Glucose Sensors and the Alternate Site Testing-Like Phenomenon: Relationship Between Rapid Blood Glucose Changes and Glucose Sensor Signals

Abstract

In the last few years blood glucose meters have been developed allowing glucose measurements in capillary blood samples collected at sites other than the fingertips. The main reason for establishing this so-called alternate site testing (AST) was to sample blood from locations with reduced pain perception. It is well known that capillary blood glucose is closely correlated to systemic (i.e., arterial) glucose levels and that under steady-state conditions, glucose values measured in blood samples collected from alternate sites are virtually identical to those collected from the fingertip. However, during rapid changes in blood glucose levels, glucose concentrations in capillary blood samples from the fingertips can differ considerably in both domains (time and concentration) from those determined in capillary blood from alternate sites (i.e., the so-called AST phenomenon). Such differences can have serious clinical consequences (e.g., risky delays in hypoglycemia detection). There is evidence that all skin sites exhibiting a reduced blood flow (in comparison with the fingertip) within the superficial skin layers are prone to this AST phenomenon.
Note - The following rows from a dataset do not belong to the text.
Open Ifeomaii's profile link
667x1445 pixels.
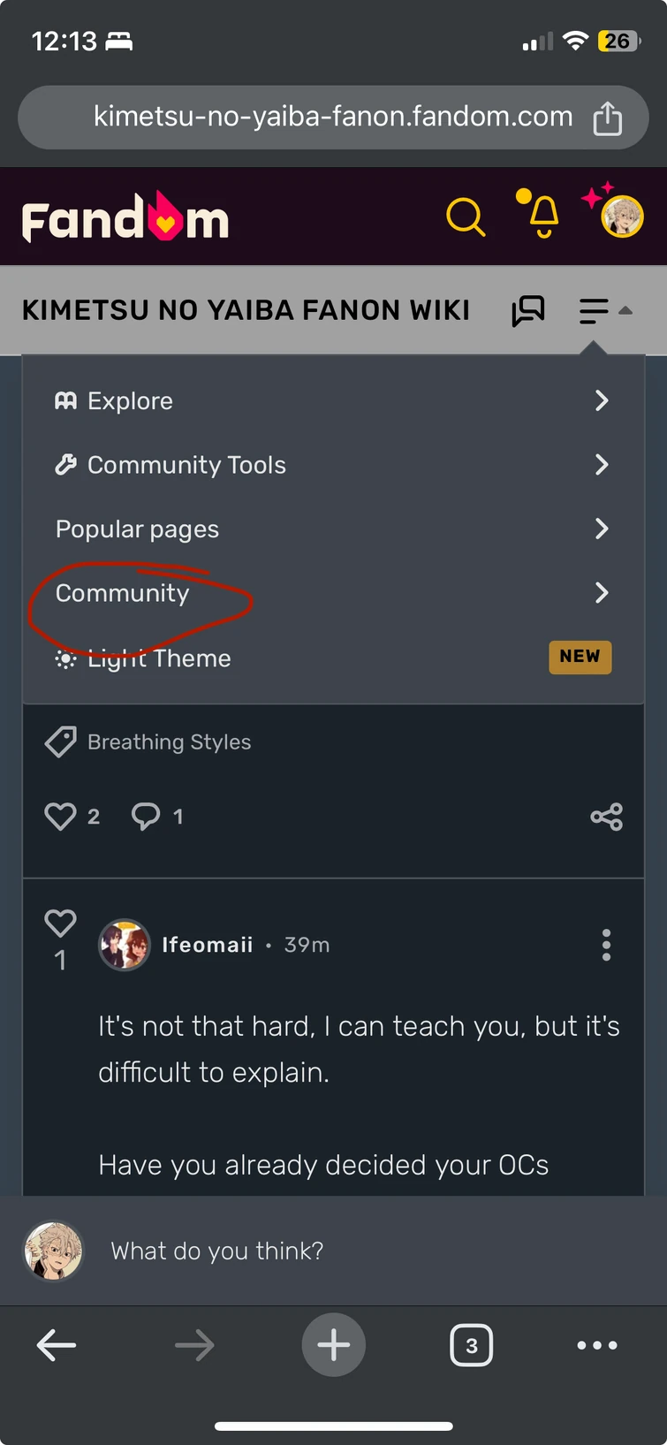pos(208,944)
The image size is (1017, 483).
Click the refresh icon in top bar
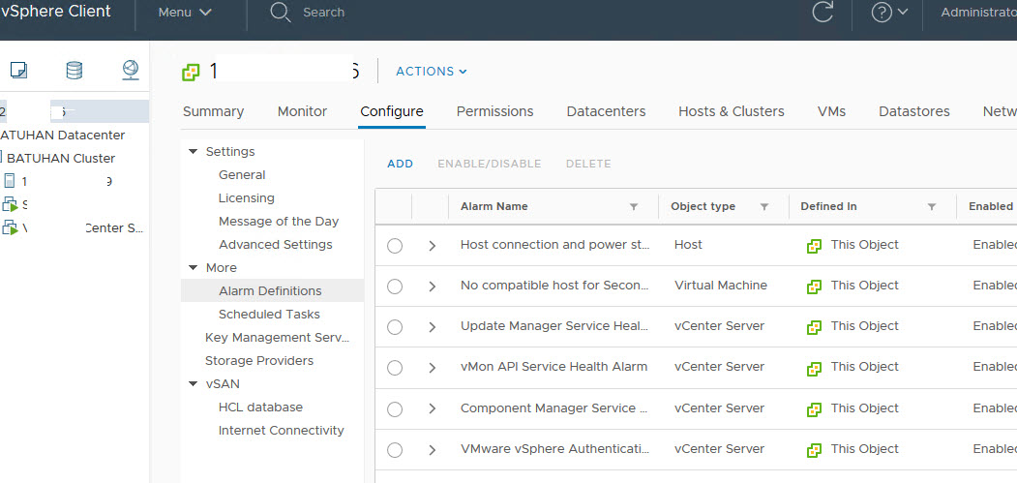coord(823,13)
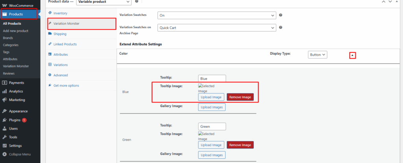
Task: Click the Collapse Menu arrow icon
Action: tap(4, 154)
Nearly all glucose sensors having been developed so far or being currently under development measure glucose levels at alternate sites and also in another compartment [e.g., interstitial fluid (ISF)] than blood. So, in principle they might be prone to an AST-like phenomenon (i.e., rapid changes in systemic blood glucose levels may also result in delayed ISF glucose readings). Our knowledge about the impact of an AST-like phenomenon on the performance of glucose monitoring systems is presently very limited. Glucose kinetics in the different compartments during dynamic systemic blood glucose changes have not been fully elucidated yet. If an AST-like phenomenon plays a role with glucose sensors should therefore be studied. Depending on the measurement technology used for the individual type of glucose monitoring system probably this phenomenon has a variable impact on the results obtained.